=== Exercise details ===
Below is a text about Marlene Dietrich. List every film title it names.

Today would have been the glorious Marlene Dietrich’s 116th birthday. To celebrate, Google asked reigning RDR champion Sasha Velour to create today’s Google Doodle in her honor.
I was so honored to create the artwork for today’s Google Doodle to honor Marlene Dietrich’s 116th Birthday. She’s a true icon. https://t.co/KGMb5OXZBv
— Sasha Velour (@sasha_velour) December 27, 2017
“She was a wild original!” Sasha said to Google. “Despite the pressures of the time, she followed her own course, especially in terms of politics and gender.“As a drag queen, that’s particularly inspiring to me. Plus, she just had this power to her…in every role she’s mysterious and strong, brilliant. That’s what I aspire to be when I step on the stage.”
Sasha, you might recall, did Marlene for her “Snatch Game” appearance. Here she is below.
Some of Sasha’s early drafts:
Born Maria Magdalene Dietrich in Berlin on this day in 1901, Marlene Dietrich lit up the silver screen during Hollywood’s Golden Age.
Dietrich rocketed to international fame from the moment she appeared in her breakout role as cabaret singer Lola-Lola in Germany’s first talking picture, Der Blaue Engel (1930) and its English version, The Blue Angel. The actress crossed the Atlantic soon after its premiere, continuing to work with Blue Angel director Josef von Sternberg in a string of memorable Hollywood films, including Morocco, Shanghai Express, and The Devil Is a Woman.
But Dietrich was more than a femme fatale with an unforgettable voice. Ever the risk-taker, she turned pat notions about femininity upside down, donning a tuxedo and top hat in her part as a sultry nightclub dancer in Morocco, and wearing men’s silk suits offscreen. A U.S. citizen as of 1939, she captivated World War II troops as a USO entertainer and was awarded the U.S. Medal of Freedom and French Légion d’Honneur for her wartime work.

=== Data provided ===
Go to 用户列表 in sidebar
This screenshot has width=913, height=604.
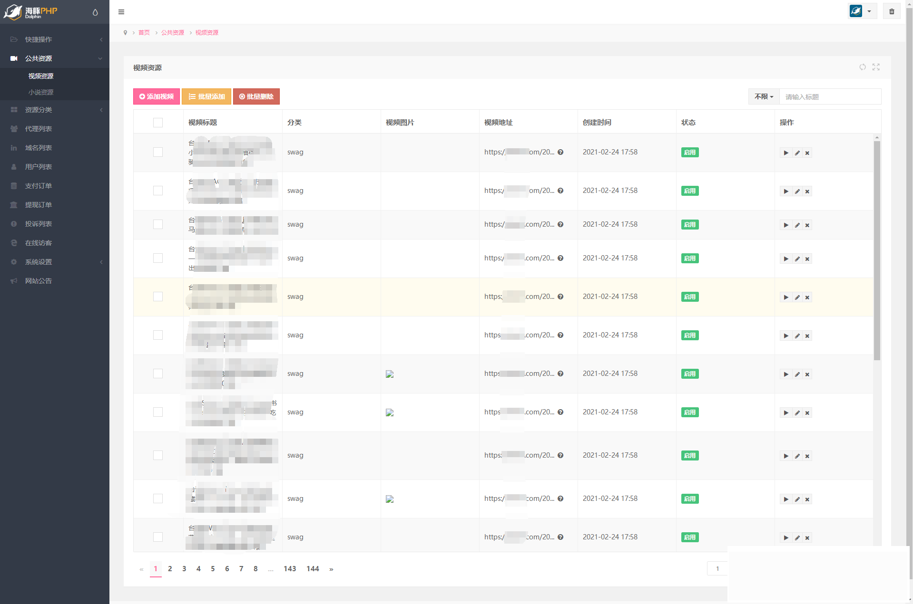click(39, 167)
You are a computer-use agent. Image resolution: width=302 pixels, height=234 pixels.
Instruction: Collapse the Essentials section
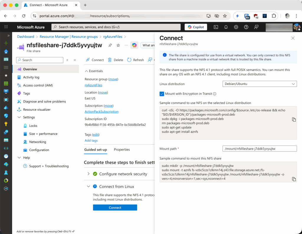pos(86,71)
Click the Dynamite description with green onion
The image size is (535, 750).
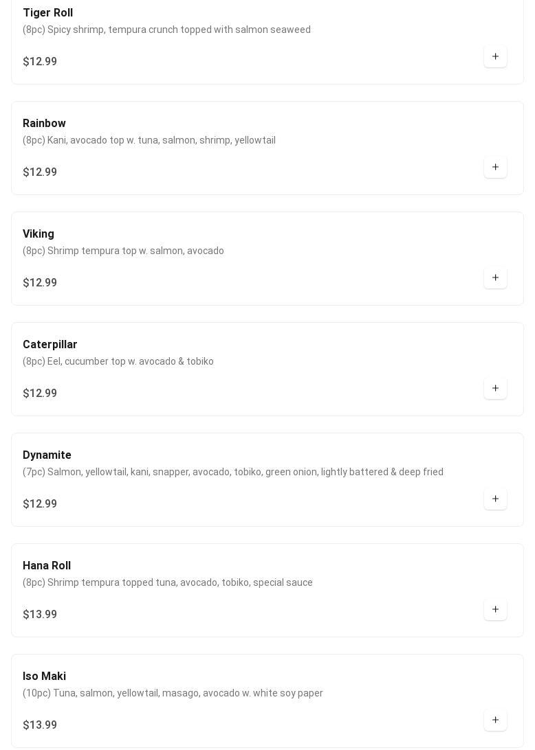pos(233,472)
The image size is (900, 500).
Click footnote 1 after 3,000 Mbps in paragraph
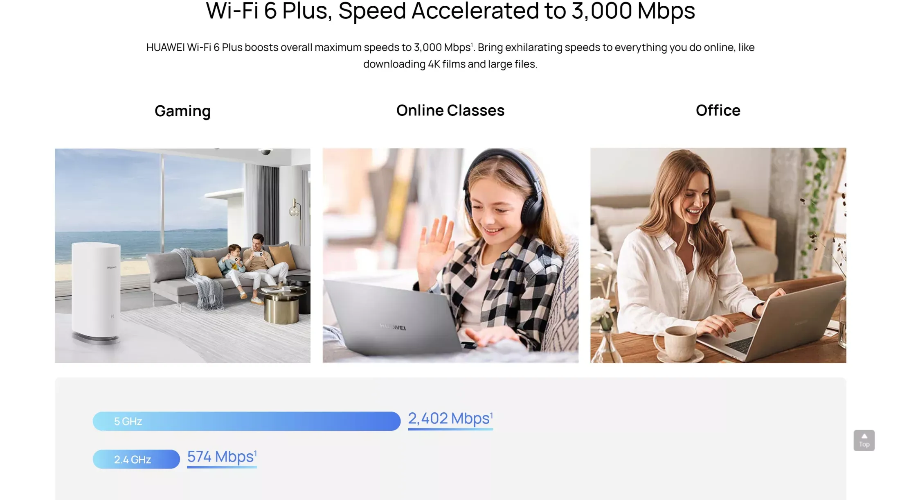coord(472,45)
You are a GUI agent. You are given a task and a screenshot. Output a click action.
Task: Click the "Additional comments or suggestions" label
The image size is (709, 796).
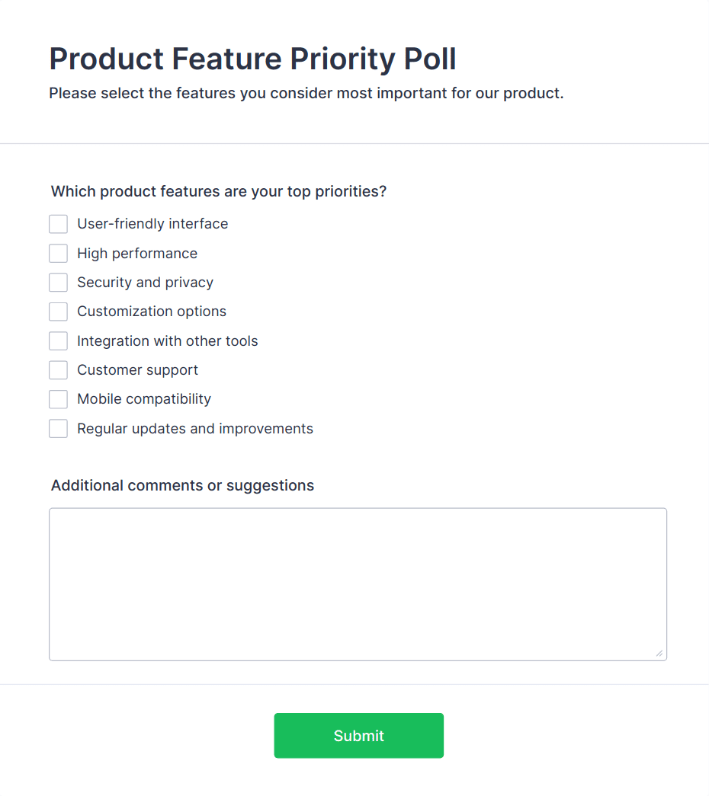click(182, 486)
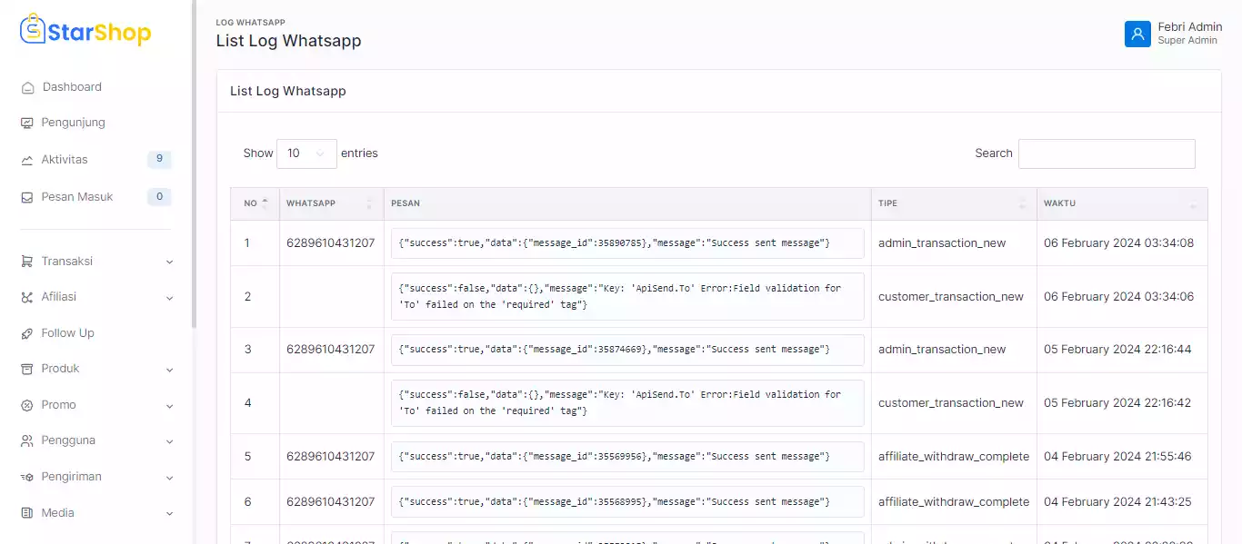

=== Solution to this task ===
- Der Blaue Engel
- The Blue Angel
- Morocco
- Shanghai Express
- The Devil Is a Woman